Directions for this task:
Take the line that has "[amzchef Slow Juicer CE-ZM1902B] (332, 246)" in it and every line after it to the end of the entries, and reproduce them exactly.

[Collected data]
----

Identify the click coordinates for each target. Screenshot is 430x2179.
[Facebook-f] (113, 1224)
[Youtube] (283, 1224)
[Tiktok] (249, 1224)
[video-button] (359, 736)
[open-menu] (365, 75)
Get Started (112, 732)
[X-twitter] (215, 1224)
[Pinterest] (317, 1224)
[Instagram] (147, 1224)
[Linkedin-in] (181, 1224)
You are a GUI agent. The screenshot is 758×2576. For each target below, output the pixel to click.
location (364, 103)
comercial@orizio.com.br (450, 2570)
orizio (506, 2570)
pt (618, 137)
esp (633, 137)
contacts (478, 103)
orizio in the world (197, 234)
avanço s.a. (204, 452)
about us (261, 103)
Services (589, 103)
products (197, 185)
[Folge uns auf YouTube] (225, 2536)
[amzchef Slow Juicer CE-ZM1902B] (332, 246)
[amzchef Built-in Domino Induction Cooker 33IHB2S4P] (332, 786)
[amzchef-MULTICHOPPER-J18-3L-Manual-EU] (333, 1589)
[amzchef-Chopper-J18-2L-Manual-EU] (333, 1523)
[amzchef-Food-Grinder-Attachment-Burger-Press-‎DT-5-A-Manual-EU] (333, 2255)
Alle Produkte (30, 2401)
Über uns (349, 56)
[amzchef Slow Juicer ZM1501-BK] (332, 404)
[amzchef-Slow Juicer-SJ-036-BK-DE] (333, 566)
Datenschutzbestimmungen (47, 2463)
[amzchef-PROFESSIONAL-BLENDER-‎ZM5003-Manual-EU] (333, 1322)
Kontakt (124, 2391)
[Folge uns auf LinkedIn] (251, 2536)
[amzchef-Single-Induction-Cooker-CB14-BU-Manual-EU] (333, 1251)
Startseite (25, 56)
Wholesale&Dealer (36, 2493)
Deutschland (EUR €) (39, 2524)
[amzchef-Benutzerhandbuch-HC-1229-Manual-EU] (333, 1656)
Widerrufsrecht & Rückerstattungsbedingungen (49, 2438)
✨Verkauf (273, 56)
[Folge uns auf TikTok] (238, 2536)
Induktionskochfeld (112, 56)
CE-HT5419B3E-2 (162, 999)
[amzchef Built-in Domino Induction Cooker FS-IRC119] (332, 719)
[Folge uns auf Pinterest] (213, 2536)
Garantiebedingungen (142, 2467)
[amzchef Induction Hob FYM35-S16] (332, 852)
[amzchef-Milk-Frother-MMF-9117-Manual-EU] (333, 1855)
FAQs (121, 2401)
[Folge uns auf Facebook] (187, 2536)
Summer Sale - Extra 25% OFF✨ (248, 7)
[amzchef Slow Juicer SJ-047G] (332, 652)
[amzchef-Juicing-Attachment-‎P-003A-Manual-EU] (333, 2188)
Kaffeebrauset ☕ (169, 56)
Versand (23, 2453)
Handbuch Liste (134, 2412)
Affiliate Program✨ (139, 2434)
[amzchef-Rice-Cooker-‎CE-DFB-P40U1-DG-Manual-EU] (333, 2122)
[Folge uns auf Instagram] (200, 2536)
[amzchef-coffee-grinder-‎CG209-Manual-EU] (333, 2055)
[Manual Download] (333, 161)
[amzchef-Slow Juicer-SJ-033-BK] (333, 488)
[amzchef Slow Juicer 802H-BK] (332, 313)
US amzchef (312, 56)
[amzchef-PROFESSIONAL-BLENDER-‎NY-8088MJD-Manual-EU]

----

Result of the task:
[amzchef Slow Juicer CE-ZM1902B] (332, 246)
[amzchef Built-in Domino Induction Cooker 33IHB2S4P] (332, 786)
[amzchef-MULTICHOPPER-J18-3L-Manual-EU] (333, 1589)
[amzchef-Chopper-J18-2L-Manual-EU] (333, 1523)
[amzchef-Food-Grinder-Attachment-Burger-Press-‎DT-5-A-Manual-EU] (333, 2255)
Alle Produkte (30, 2401)
Über uns (349, 56)
[amzchef Slow Juicer ZM1501-BK] (332, 404)
[amzchef-Slow Juicer-SJ-036-BK-DE] (333, 566)
Datenschutzbestimmungen (47, 2463)
[amzchef-PROFESSIONAL-BLENDER-‎ZM5003-Manual-EU] (333, 1322)
Kontakt (124, 2391)
[Folge uns auf LinkedIn] (251, 2536)
[amzchef-Single-Induction-Cooker-CB14-BU-Manual-EU] (333, 1251)
Startseite (25, 56)
Wholesale&Dealer (36, 2493)
Deutschland (EUR €) (39, 2524)
[amzchef-Benutzerhandbuch-HC-1229-Manual-EU] (333, 1656)
Widerrufsrecht & Rückerstattungsbedingungen (49, 2438)
✨Verkauf (273, 56)
[Folge uns auf TikTok] (238, 2536)
Induktionskochfeld (112, 56)
CE-HT5419B3E-2 (162, 999)
[amzchef Built-in Domino Induction Cooker FS-IRC119] (332, 719)
[Folge uns auf Pinterest] (213, 2536)
Garantiebedingungen (142, 2467)
[amzchef Induction Hob FYM35-S16] (332, 852)
[amzchef-Milk-Frother-MMF-9117-Manual-EU] (333, 1855)
FAQs (121, 2401)
[Folge uns auf Facebook] (187, 2536)
Summer Sale - Extra 25% OFF✨ (248, 7)
[amzchef Slow Juicer SJ-047G] (332, 652)
[amzchef-Juicing-Attachment-‎P-003A-Manual-EU] (333, 2188)
Kaffeebrauset ☕ (169, 56)
Versand (23, 2453)
Handbuch Liste (134, 2412)
Affiliate Program✨ (139, 2434)
[amzchef-Rice-Cooker-‎CE-DFB-P40U1-DG-Manual-EU] (333, 2122)
[Folge uns auf Instagram] (200, 2536)
[amzchef-coffee-grinder-‎CG209-Manual-EU] (333, 2055)
[Manual Download] (333, 161)
[amzchef-Slow Juicer-SJ-033-BK] (333, 488)
[amzchef Slow Juicer 802H-BK] (332, 313)
US amzchef (312, 56)
[amzchef-PROFESSIONAL-BLENDER-‎NY-8088MJD-Manual-EU]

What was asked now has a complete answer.